Dr. Dobb's is part of the Informa Tech Division of Informa PLC

This site is operated by a business or businesses owned by Informa PLC and all copyright resides with them. Informa PLC's registered office is 5 Howick Place, London SW1P 1WG. Registered in England and Wales. Number 8860726.


Channels ▼
RSS

.NET

Examining Microsoft's Speech SDK


Jul99: Programmer's Toolchest

Peter is coauthor of Windows Undocumented File Formats and can be contacted at [email protected].


Command-and-control is a user interface that lets users interact with applications by speaking to the computer, rather than using traditional input devices such as the mouse or keyboard. There are several commercially available toolkits that make it possible to implement command-and-control voice recognition in Win32-based programs, including IBM's VoiceType and IBM Via- Voice (see http://www.software.ibm.com/ is/voicetype/dev_home.html), and Dragon Systems DragonXTools (see "Examining the Dragon Speech-Recognition System," by Al Williams, DDJ, July 1998, and http://www.dragonsys.com/). For a comprehensive list of companies that provide speech-recognition engines and related tools, see http://www.tiac.net/ users/rwilcox/speech.html.
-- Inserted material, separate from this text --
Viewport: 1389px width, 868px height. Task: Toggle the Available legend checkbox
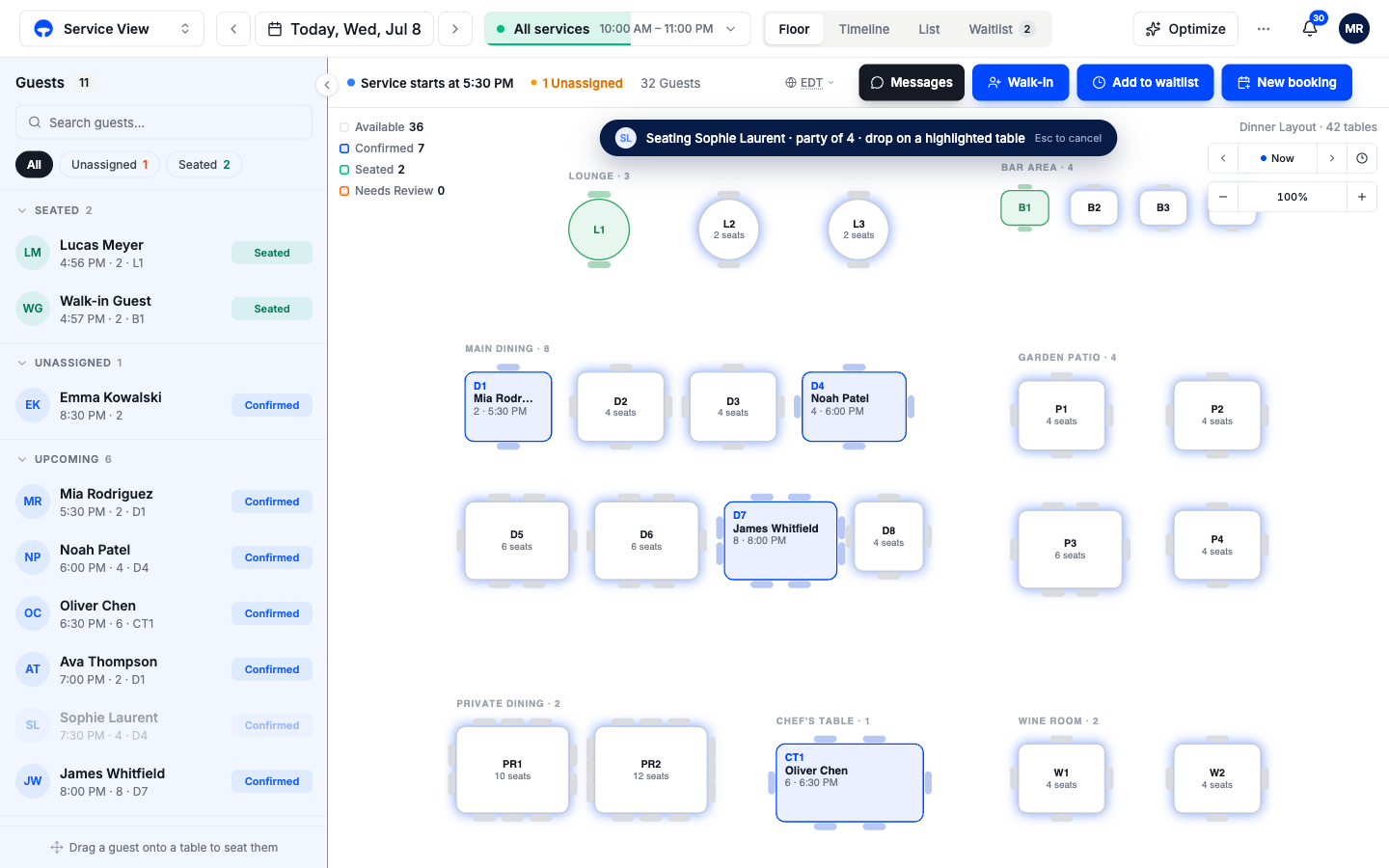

In this article, I'll focus on the Microsoft Speech (SAPI) SDK. In addition to documentation, tools, and sample code, the Microsoft Speech SAPI SDK includes code that can be freely redistributed with applications or speech engines. At this writing, the current version of the SDK is 4.0a. The SDK itself is freely available at http://research.microsoft.com/stg/. In examining the Speech SDK, I'll demonstrate how you add command-and-control voice recognition to applications using the Microsoft SDK. The sample code (available electronically; see "Resource Center," page 5), includes a program that shows how voice control is implemented and used, plus routines and classes you can reuse in your own applications. The Speech SDK handles both command-and-control voice recognition and text-to-speech dictation. Command-and-control can be used in almost any application and has some definite advantages, especially with applications where your hands need to be busy with something other than typing. Text-to-speech, on the other hand, can be used for the visually handicapped, as well as for verification of command-and-control commands without users needing to see the screen.

This COM-based API is extensive and beyond the scope of this article. For the near future, most applications will use command-and-control, and only a subset of the complete API. Still, with this subset, you can easily give users an extensive vocabulary to work with.

The Voice-Command Object

The first thing you need to do to add command-and-control voice recognition to applications is create a voice-command object. Assuming that you have voice-recognition software installed, all you need to do is call CoCreateInstance():

CoCreateInstance(CLSID_VCmd, NULL,

CLSCTX_LOCAL_SERVER, IID_IVoiceCmd,(LPVOID*)&pIVoiceCmd)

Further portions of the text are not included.